Exercise description: Pictures must be left out. Retype exactly the lines from the one containing "Given: Select the underlined circled F symbol" through the last line of the records below.

[Saved data entries]
━━━

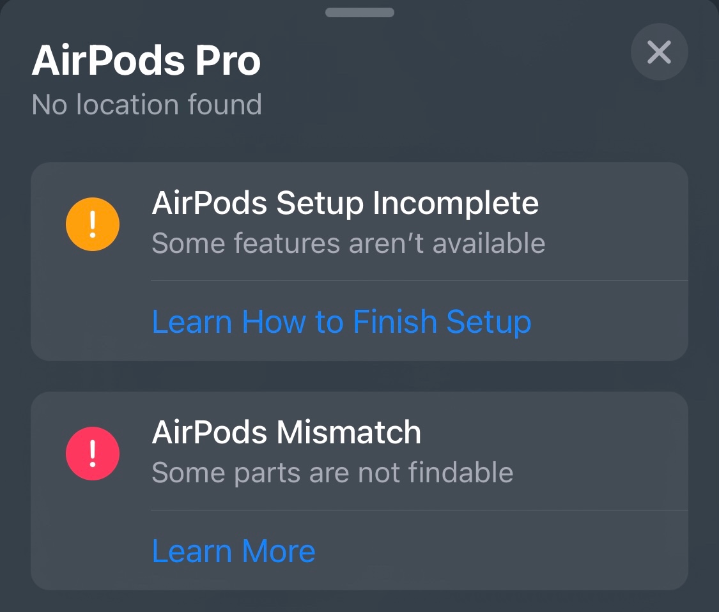The height and width of the screenshot is (612, 719).
Task: Click the Some features aren't available text
Action: coord(348,243)
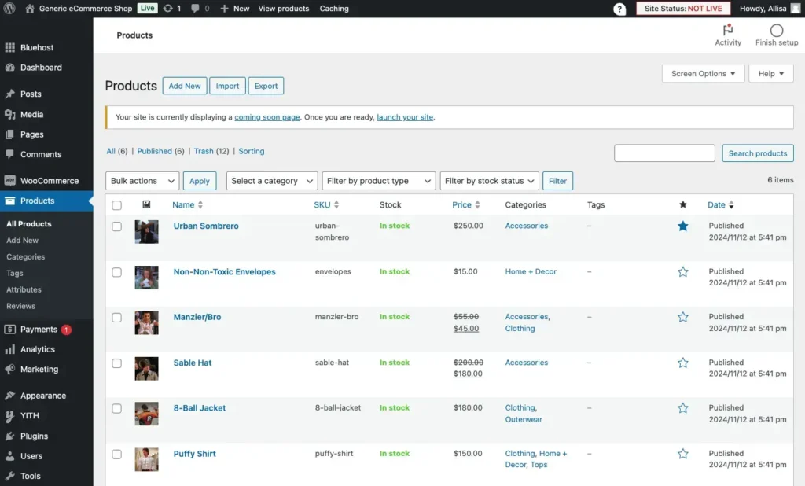Click the WordPress logo in the admin bar
This screenshot has width=805, height=486.
point(9,9)
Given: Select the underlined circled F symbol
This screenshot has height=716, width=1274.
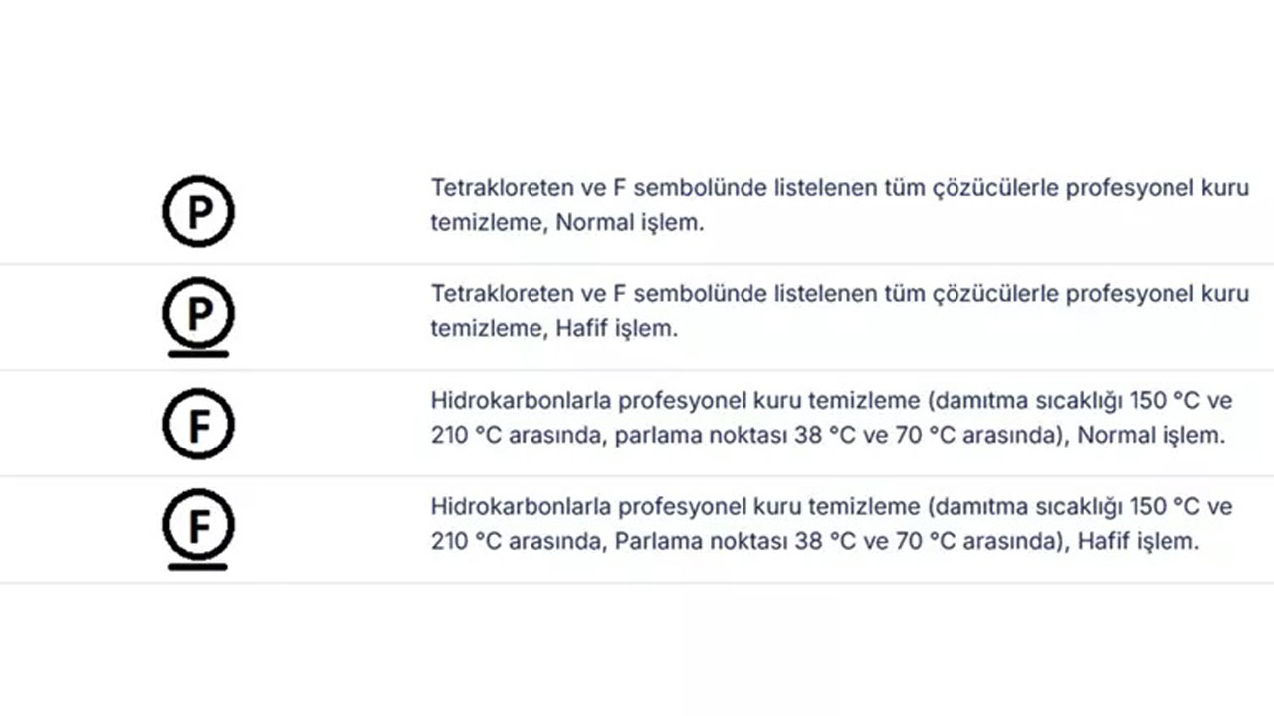Looking at the screenshot, I should (198, 526).
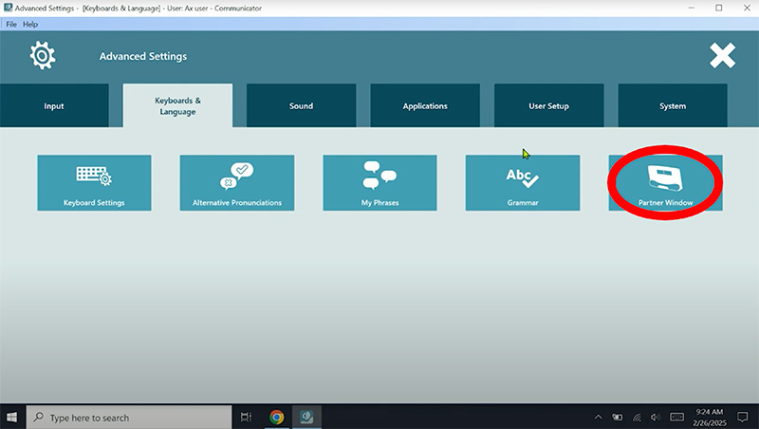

━━━

Answer section:
Given: Select the underlined circled F symbol
This screenshot has height=716, width=1274.
Looking at the screenshot, I should (198, 526).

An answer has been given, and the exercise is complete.